In the entries that follow, find every line containing "computer" and copy it.
[[ Listed entries, beginning ]]
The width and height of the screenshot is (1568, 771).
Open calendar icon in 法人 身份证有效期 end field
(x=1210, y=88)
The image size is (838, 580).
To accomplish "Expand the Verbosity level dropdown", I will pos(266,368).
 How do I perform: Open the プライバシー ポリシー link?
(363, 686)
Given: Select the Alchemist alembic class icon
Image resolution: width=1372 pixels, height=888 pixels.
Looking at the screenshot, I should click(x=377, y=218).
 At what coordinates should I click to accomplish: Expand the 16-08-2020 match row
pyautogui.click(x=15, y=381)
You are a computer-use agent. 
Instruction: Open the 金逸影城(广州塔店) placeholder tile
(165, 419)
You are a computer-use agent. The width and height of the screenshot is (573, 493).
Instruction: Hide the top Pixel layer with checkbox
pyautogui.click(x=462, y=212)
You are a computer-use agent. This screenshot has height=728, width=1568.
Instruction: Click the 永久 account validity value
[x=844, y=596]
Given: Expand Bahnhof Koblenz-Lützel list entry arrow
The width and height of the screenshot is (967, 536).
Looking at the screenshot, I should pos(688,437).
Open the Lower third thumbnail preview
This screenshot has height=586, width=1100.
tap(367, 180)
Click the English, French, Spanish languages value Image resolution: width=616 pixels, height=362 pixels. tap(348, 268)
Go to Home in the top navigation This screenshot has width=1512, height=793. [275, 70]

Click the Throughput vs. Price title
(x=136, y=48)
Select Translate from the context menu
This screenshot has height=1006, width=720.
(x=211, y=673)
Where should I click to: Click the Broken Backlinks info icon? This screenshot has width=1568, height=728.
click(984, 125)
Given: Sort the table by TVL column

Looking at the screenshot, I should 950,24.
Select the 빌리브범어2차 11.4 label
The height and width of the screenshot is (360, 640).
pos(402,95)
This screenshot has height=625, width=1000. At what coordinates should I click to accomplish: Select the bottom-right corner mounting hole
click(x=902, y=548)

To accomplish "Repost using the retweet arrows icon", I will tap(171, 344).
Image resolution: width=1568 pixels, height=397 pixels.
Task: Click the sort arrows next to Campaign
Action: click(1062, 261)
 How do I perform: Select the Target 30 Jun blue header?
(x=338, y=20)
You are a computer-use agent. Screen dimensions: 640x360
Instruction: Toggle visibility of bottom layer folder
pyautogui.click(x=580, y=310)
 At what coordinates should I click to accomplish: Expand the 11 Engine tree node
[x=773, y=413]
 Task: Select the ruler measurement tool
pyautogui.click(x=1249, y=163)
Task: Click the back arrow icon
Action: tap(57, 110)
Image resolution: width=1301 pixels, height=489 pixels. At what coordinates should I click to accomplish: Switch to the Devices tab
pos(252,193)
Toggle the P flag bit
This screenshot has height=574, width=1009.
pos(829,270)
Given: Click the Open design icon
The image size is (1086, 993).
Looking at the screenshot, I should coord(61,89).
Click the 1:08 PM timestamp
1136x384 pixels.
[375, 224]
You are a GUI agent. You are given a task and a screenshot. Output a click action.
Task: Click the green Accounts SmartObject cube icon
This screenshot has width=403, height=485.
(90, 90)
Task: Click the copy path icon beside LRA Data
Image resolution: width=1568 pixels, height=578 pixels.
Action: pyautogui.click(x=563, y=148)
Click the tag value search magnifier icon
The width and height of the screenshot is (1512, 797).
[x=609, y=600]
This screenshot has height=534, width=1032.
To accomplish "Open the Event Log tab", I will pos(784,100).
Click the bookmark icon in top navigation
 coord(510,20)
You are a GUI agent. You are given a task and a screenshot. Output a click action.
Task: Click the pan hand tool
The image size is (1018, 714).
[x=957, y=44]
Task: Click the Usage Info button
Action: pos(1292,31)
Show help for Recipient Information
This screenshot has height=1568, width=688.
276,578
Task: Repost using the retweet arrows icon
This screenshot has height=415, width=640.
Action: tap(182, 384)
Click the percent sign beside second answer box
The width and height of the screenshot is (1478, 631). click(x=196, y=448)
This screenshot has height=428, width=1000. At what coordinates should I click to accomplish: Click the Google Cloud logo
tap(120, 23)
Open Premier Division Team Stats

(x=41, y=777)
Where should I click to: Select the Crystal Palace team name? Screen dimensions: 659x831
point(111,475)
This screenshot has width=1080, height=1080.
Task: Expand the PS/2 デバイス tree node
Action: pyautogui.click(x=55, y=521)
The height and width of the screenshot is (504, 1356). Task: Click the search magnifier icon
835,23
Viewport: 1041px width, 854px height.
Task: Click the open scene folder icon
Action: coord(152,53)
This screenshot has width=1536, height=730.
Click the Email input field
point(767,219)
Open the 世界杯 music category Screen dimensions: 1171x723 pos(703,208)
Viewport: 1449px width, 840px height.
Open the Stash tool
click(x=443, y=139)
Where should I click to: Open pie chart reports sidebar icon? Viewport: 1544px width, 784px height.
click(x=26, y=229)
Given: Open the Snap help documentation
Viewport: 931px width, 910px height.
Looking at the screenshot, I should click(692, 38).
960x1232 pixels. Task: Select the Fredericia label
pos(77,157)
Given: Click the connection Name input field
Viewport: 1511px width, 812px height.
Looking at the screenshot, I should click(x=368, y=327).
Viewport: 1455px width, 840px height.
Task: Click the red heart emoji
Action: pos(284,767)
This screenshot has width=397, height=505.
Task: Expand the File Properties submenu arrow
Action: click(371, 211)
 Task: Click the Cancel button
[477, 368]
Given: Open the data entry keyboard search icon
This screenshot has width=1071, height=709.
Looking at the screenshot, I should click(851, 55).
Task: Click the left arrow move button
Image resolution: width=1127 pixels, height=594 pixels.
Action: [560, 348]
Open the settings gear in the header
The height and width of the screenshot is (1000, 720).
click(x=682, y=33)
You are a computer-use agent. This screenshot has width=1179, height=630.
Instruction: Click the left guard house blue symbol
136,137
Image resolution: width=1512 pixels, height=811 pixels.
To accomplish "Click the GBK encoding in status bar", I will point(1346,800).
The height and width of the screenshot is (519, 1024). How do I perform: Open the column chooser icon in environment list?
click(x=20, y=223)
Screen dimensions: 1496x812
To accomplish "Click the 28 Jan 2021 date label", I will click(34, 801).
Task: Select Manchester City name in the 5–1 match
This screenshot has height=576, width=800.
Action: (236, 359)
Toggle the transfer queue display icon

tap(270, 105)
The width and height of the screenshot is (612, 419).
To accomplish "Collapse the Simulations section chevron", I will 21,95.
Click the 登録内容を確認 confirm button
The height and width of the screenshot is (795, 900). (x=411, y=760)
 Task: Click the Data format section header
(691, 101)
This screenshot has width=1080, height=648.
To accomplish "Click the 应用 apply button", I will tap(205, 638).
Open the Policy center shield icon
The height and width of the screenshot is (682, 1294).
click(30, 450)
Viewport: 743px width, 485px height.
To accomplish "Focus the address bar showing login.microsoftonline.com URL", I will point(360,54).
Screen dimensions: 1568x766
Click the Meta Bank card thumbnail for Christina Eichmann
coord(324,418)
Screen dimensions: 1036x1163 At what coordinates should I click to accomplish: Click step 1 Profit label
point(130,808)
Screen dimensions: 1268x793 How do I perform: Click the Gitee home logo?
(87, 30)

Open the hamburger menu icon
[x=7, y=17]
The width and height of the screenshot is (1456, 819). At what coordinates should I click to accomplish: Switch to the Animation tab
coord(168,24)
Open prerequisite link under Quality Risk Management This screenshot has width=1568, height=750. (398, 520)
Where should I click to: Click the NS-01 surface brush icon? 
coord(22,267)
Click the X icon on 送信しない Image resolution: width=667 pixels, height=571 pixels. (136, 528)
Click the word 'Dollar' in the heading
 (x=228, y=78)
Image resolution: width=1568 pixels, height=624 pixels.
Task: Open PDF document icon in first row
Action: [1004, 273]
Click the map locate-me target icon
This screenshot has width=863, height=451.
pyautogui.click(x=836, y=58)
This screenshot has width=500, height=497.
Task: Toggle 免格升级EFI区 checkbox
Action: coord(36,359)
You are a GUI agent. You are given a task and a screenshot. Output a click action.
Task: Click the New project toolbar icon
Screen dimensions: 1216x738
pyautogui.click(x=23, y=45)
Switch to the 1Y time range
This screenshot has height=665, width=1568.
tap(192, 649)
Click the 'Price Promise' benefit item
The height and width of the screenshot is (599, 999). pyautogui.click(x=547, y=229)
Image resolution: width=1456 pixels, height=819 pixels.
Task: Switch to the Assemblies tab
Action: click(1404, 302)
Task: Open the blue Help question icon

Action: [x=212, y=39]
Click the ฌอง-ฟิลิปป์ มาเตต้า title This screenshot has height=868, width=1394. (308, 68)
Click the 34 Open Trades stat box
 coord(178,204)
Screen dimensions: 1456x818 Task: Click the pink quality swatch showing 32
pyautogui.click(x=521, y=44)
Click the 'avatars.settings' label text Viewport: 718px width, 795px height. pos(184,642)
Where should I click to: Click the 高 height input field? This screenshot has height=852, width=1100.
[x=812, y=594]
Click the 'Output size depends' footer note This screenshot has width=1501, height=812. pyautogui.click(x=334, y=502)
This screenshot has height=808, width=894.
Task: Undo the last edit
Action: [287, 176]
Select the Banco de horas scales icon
[[ Listed entries, end ]]
### Finished task
You are a computer-use agent. 
You are a computer-use agent. The width and height of the screenshot is (573, 493).
You are a computer-use agent. This screenshot has height=728, width=1568.
You are a computer-use agent. Screen dimensions: 640x360
You are a computer-use agent. This screenshot has width=1179, height=630.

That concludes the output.